> [Written request 1]
In the Manti elk thread that follows, list the username shown on every post heading, each name once.

START Selected excerpt

# Manti elk 2011



## muzzlehunter (Nov 29, 2009)

Got this one sat morning, give more details soon.


----------



## muzzlehunter (Nov 29, 2009)

After 3 days of hunting I was getting frustrated, we had been in elk everyday but just could`nt get a shot. The ride to the trailhead saturday morning was quiet. My brother in law Jeff and Cousin in law Jeremy from Michigan had been hiking the 7 to 8 miles with me for the last 3 days. By the time we had got to the top of the mountain we could hear the elk, but could`nt decide which ones to go after. We heard a couple down the canyon, we took off, wanting to intercept them before they went into the timber. When we got down the canyon they had started going into a steep draw, so we followed trying to get close to them. I thought I had heard something below us on the opposite side of the draw, it was an elk and it had winded us and started to bark. I started to aggressively cow call trying to calm the elk down, it was about that time Jeff looks up the draw on the opposite side and says theres a bull! The trees we are in are thick Im trying to see him, I hear Jeremy 165 yards, I finally find a shooting lane and fire....I miss. I start to reload and call, I hear Jeremy 175 yards I layed back on the hill aim through small opening and fire again, I hear the hit! I look at Jeff and say I got him! Then I look back up the hill and he`s already rolling, he had`nt gone 30 yards.


----------



## muzzlehunter (Nov 29, 2009)

With help off family and friends we had him off the montain by noon sunday, thanks for the help. Without the help of Jeff and Jeremy this never would have happened! Thank you!! Jeff just another great adventure we have had on the mountain side I look forward to many more. And Jeremey, you got the full elk hunting experience. Hope to go hunting with you again sometime. I coudnt be happier, what an experience!!!


----------



## Al Hansen (Sep 7, 2007)

Congrats. Always nice to have family that will do the adventure with you. 8)


----------



## fixed blade XC-3 (Sep 11, 2007)

Cool looking bull, congrats.


----------



## REPETER (Oct 3, 2007)

He's a beaut no doubt. Nice that you had some help with that monster.


----------



## dkhntrdstn (Sep 7, 2007)

Awesome bull. congrats.


----------



## Bo0YaA (Sep 29, 2008)

Very cool, congrats!


----------



## GaryFish (Sep 7, 2007)

END Selected excerpt

> [Written request 2]
Please extract from the entries below the stretch from the line containing "Viewport: 474px width, 1052px" through the line containing "click(x=124, y=51)", reproducing those lines exactly.

START Dataset content

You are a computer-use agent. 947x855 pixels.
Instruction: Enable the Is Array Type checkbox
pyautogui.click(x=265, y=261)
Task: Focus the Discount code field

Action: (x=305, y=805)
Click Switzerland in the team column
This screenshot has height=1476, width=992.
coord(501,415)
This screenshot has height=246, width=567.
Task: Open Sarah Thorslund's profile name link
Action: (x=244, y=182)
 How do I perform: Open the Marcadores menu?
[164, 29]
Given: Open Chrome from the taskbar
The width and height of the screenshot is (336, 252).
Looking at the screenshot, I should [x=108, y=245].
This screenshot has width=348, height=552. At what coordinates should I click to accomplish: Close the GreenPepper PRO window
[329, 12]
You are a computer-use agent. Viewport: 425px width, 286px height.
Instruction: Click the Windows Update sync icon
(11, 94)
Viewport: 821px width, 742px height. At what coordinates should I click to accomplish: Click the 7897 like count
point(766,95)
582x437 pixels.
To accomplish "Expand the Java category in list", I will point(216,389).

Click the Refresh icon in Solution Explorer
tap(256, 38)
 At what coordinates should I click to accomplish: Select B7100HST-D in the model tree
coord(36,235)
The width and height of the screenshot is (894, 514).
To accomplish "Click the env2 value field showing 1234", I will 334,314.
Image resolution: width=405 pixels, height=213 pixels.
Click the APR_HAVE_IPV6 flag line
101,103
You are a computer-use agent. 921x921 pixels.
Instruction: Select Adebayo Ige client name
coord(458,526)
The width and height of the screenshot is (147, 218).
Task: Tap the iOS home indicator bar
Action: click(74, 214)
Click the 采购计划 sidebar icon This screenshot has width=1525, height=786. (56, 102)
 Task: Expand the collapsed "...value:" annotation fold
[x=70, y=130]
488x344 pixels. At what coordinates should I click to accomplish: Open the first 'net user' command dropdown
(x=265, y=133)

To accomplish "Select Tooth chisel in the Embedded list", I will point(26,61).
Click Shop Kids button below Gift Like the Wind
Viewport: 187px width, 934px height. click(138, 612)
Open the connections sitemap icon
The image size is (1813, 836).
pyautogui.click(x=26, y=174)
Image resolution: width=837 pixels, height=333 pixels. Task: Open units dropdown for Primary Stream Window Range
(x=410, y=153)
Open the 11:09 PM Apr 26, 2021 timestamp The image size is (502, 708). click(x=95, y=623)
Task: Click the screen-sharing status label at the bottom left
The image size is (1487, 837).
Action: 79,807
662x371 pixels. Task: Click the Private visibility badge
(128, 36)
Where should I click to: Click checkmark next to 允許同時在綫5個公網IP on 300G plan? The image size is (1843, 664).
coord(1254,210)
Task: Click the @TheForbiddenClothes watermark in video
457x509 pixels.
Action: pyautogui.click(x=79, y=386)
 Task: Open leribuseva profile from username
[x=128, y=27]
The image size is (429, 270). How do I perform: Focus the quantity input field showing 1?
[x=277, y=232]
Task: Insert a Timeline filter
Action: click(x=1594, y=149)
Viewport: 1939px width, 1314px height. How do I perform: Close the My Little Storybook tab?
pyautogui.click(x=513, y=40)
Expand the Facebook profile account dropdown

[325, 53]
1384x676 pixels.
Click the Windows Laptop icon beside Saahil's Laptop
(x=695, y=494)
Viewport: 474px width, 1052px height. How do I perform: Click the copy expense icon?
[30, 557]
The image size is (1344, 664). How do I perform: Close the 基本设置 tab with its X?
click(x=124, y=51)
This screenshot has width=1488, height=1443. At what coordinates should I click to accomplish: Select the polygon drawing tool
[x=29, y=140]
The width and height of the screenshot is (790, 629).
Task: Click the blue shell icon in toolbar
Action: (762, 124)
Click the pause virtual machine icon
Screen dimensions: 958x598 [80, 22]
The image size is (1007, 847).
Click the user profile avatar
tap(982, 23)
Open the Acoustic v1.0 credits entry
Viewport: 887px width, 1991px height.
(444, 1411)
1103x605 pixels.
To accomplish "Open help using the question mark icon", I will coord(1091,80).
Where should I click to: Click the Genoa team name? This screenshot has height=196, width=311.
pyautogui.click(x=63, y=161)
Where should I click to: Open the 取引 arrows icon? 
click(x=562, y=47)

END Dataset content

> [Task output 1]
muzzlehunter
Al Hansen
fixed blade XC-3
REPETER
dkhntrdstn
Bo0YaA
GaryFish

> [Task output 2]
Viewport: 474px width, 1052px height. How do I perform: Click the copy expense icon?
[30, 557]
The image size is (1344, 664). How do I perform: Close the 基本设置 tab with its X?
click(x=124, y=51)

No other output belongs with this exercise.